Acid Tongue over the Zanden combo shows immediately how different its presentation is from that of the CD8. Some of the raucous power of the music and recording was reduced, and the soundstage wasn't quite as all-consuming as with the CD8. The CD8 was also more controlled -- and powerful -- in the bass and more immediate through the mids. All of this should come as no surprise, I suppose, given what I've already written about the player. But then there's that effortless, analog-like retrieval of detail with the Zanden separates, a graceful ease from which the music simply unfolds in realistic manner. While the guitars on "Pretty Bird" lacked some of the growl they had with the CD8 and Lewis's high-pitched vocals seemed less pristine, the music had an endearing, sprightly way about it. All of the detail was there, but its proportions amidst everything else happening were such that none of it was highlighted or presented with unnatural edge or speed. This sound wasn't soft by any means, just extremely well balanced. Particulars were overshadowed by the whole.

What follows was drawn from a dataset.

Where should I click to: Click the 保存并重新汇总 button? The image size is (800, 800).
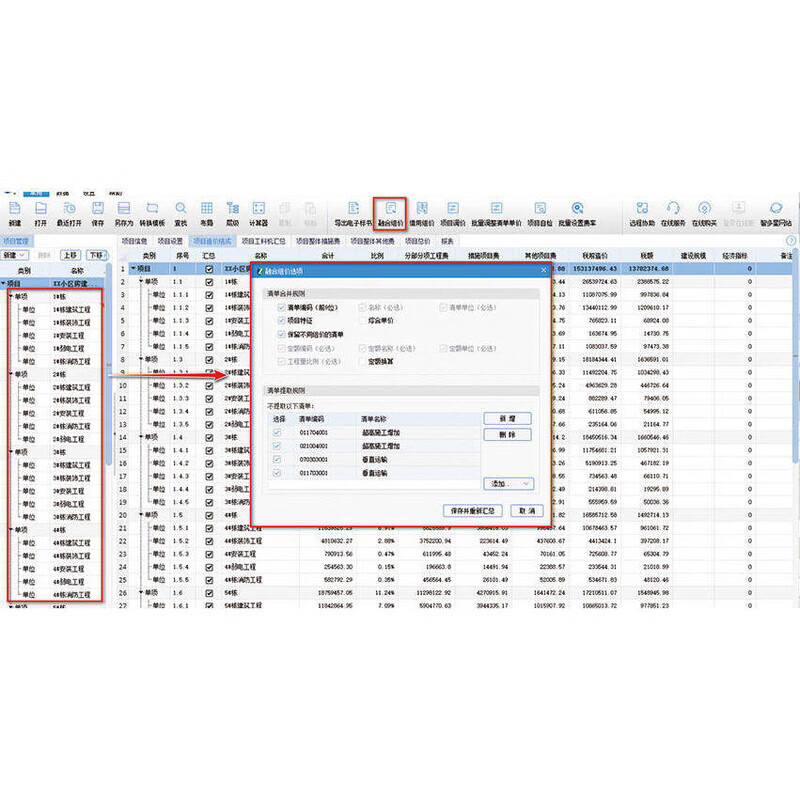tap(474, 510)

The differences between the Reference CD8 and Zanden separates come down to particulars, however. Stated another way, the two are competitive but far from sonically identical. So it goes with high-end audio: One great product almost never clearly outdistances all others in its sonic peer group. But there's no denying that the price of the Reference CD8 puts it very near or at the head of the price-performance subcategory.
As part of your system
ith the Reference CD8, Audio Research reasserts an understanding of digital technology that equals the mastery on display with its best preamps and amps. While I did a great deal of listening to the CD8 in reviewer mode -- picking apart its character, parsing every detail, and closely comparing it to its competition -- I found that it was very easy to get lost in its sound. Recording after recording sounded distinct and musically consonant, and even with such extreme midrange honesty, the CD8 didn't call attention to itself. It wasn't gentle or aggressive, warm or cool, lean or fat, and for this reason it will help achieve a happy sonic result in many, many audio systems.
Digital sound has progressed enormously since 1995, and in this technology race Audio Research appears to be both ahead of the curve and ahead of the pack. The CD8 has earned the right to wear its "Reference" moniker proudly.